Relay wins when: you want disciplined cash management, run Profit First or similar systems, manage a team with expense needs, or simply want multiple business accounts without paying per-account fees.
## Summary Comparison Table
| Bank | Monthly Fee | APY on Checking | Cash Deposits | SBA Loans | Best For | |---|---|---|---|---|---| | Chase Business | $15 (waivable) | ~0.01% | Yes | Yes | Traditional needs, lending, branches | | BofA Business | $16-$30 (waivable) | ~0.01% | Yes | Yes | Preferred Rewards members, lending | | Bluevine | $0-$95 (waivable) | 1.3-3.0% | Via Green Dot (fee) | No (lines of credit) | Cash-heavy businesses wanting yield | | Mercury | $0-$350 | 0% (Treasury sweep) | No | No | Tech startups, API-first businesses | | Novo | $0 | 0% | No | No | Freelancers, solo operators | | Relay | $0-$30 | On Pro tier | No | No | Multi-account cash management |
What About Business Credit Cards?
Your choice of business bank and business credit card don't have to align—and often shouldn't.
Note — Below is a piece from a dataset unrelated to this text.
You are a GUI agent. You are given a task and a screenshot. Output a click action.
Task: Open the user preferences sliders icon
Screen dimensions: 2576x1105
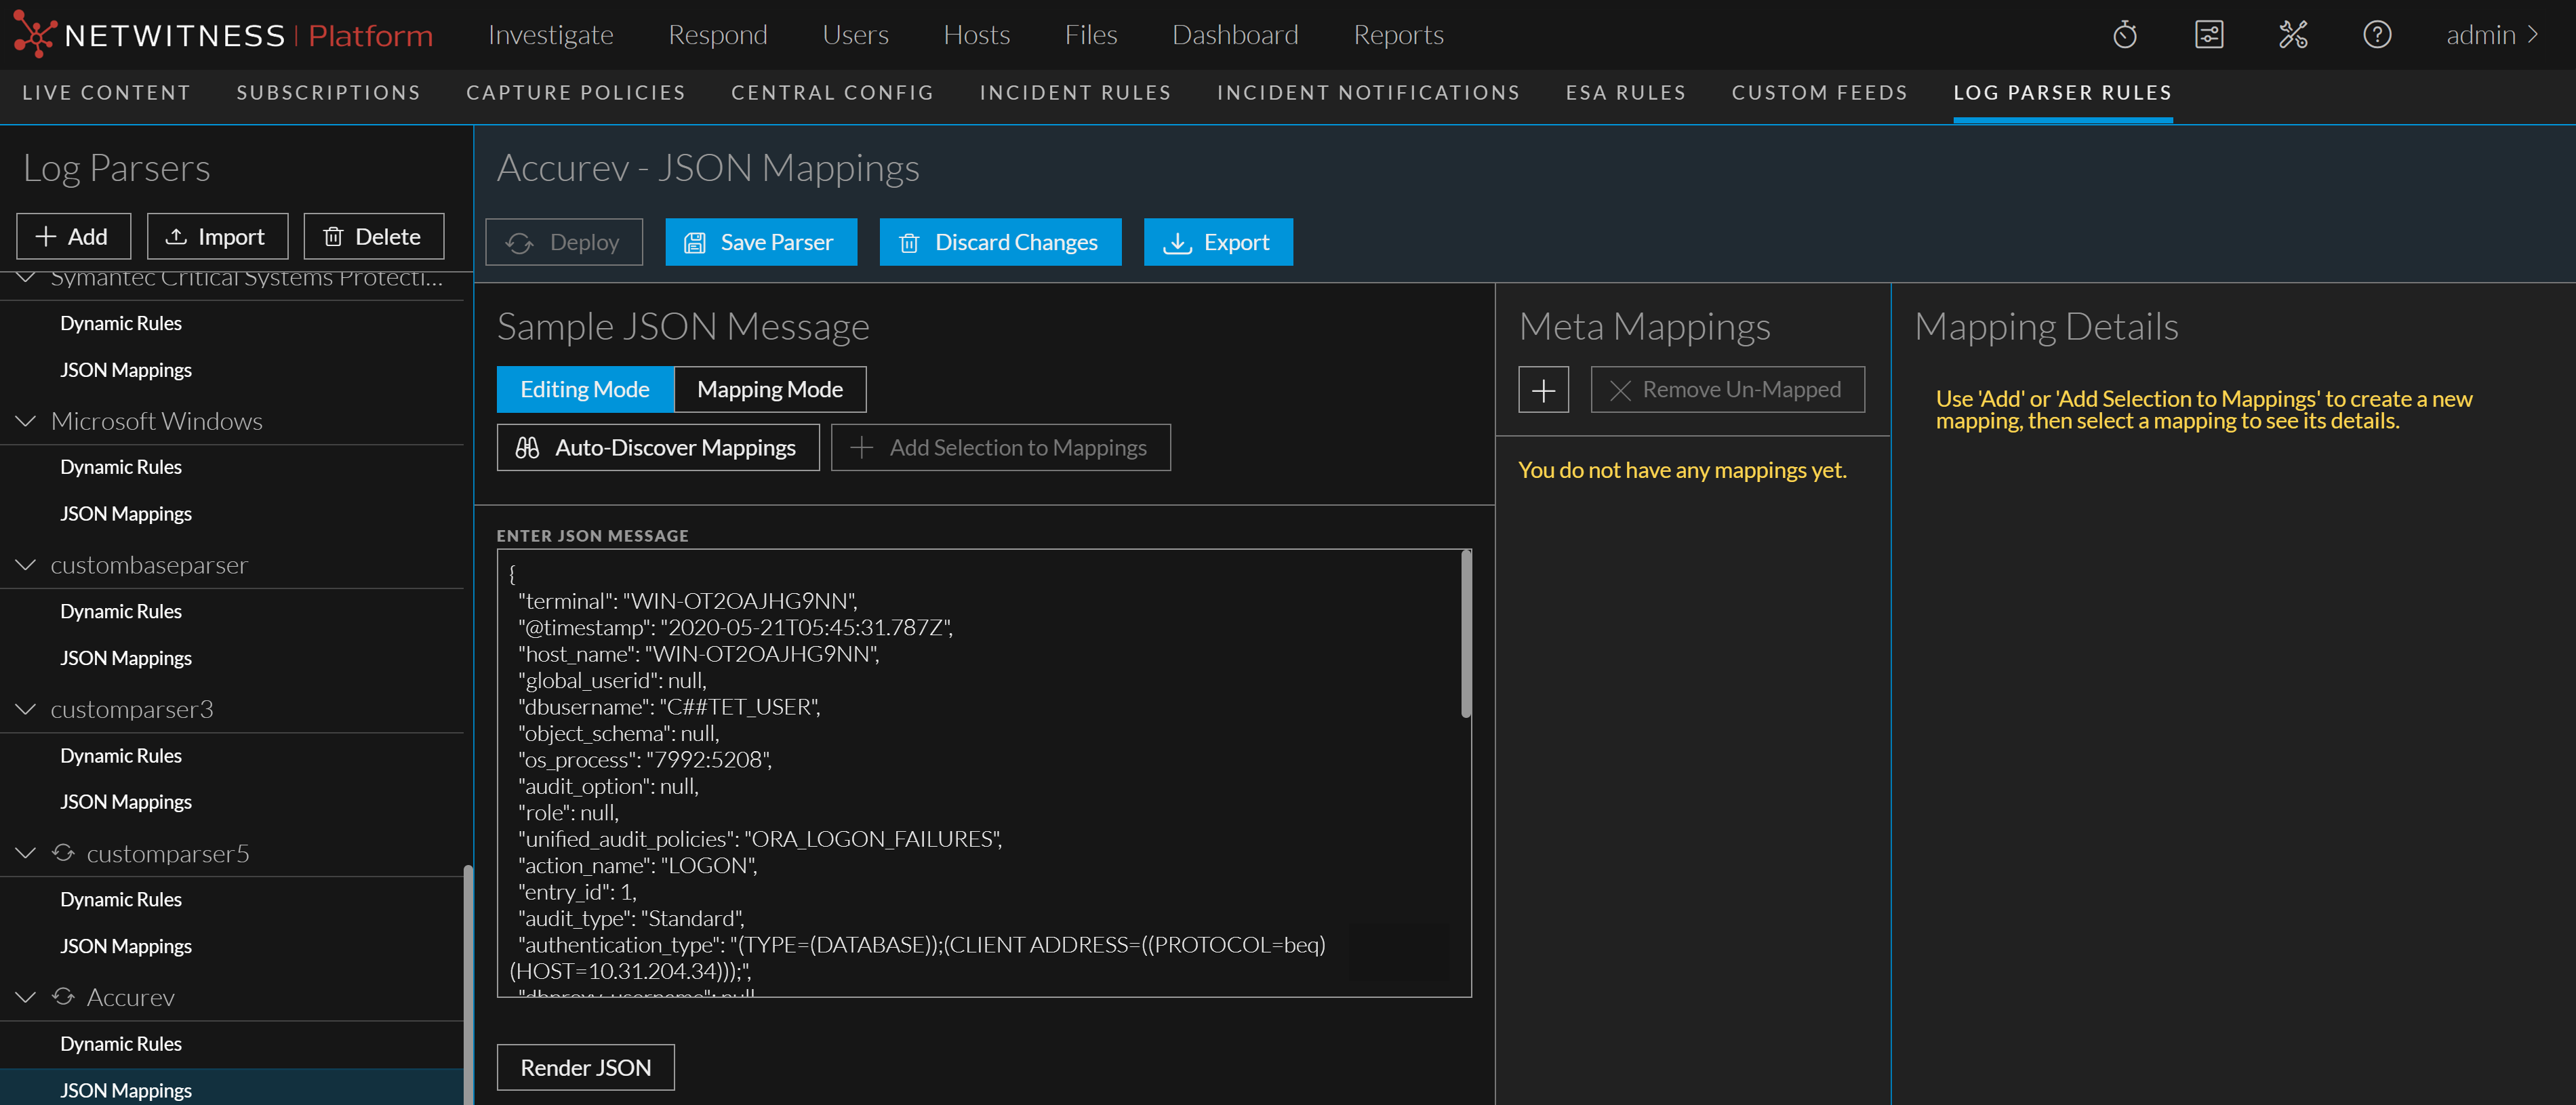pyautogui.click(x=2208, y=34)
Chase Ink Business cards are probably the strongest business credit card portfolio: - **Ink Business Preferred** ($95/year): 3x on travel, shipping, advertising, telecoms—up to $150,000/year. Transfer partners via Chase Ultimate Rewards. - **Ink Business Cash** ($0/year): 5% on office supplies and internet/cable/phone (up to $25,000/year), 2% on gas and restaurants - **Ink Business Unlimited** ($0/year): 1.5% flat on everything, no categories
Capital One Spark cards are also genuinely good: - **Spark Cash Plus** ($150/year): 2% flat cashback on everything, no limit - **Spark Miles** ($95/year): 2x miles on everything
American Express OPEN cards are worth considering for business expense management: - **Blue Business Cash** ($0/year): 2% cashback on up to $50,000/year - **Business Gold** ($295/year): 4x in your top two spending categories
You can bank at Novo (free checking, no fees) while carrying the Chase Ink Business Preferred for all company spending. The card and the bank account are separate tools.
The Bottom Line by Business Type
**Retail or brick-and-mortar with cash handling:** Chase Business or BofA Business. You need cash deposits, and the big banks handle this without friction. The fees are worth it for the branch access and lending relationships.
**Established service business, $200K+ annual revenue, significant cash balance:** Bluevine Premier. The interest income at 3.0% APY is genuinely meaningful—possibly covering the $95/month fee many times over.
**VC-backed or high-growth tech startup:** Mercury. The API, virtual cards, and startup-ecosystem integrations are better than anything else on this list.
**Freelancer or solo consultant:** Novo. Zero fees, works with Stripe natively, removes banking friction entirely.
**Business that runs Profit First or wants multiple budget accounts:** Relay. Multiple real accounts, clean interface, free starter tier.
**Business already in BofA/Merrill ecosystem with significant assets:** BofA Business Advantage. The Preferred Rewards for Business perks stack meaningfully at higher tiers.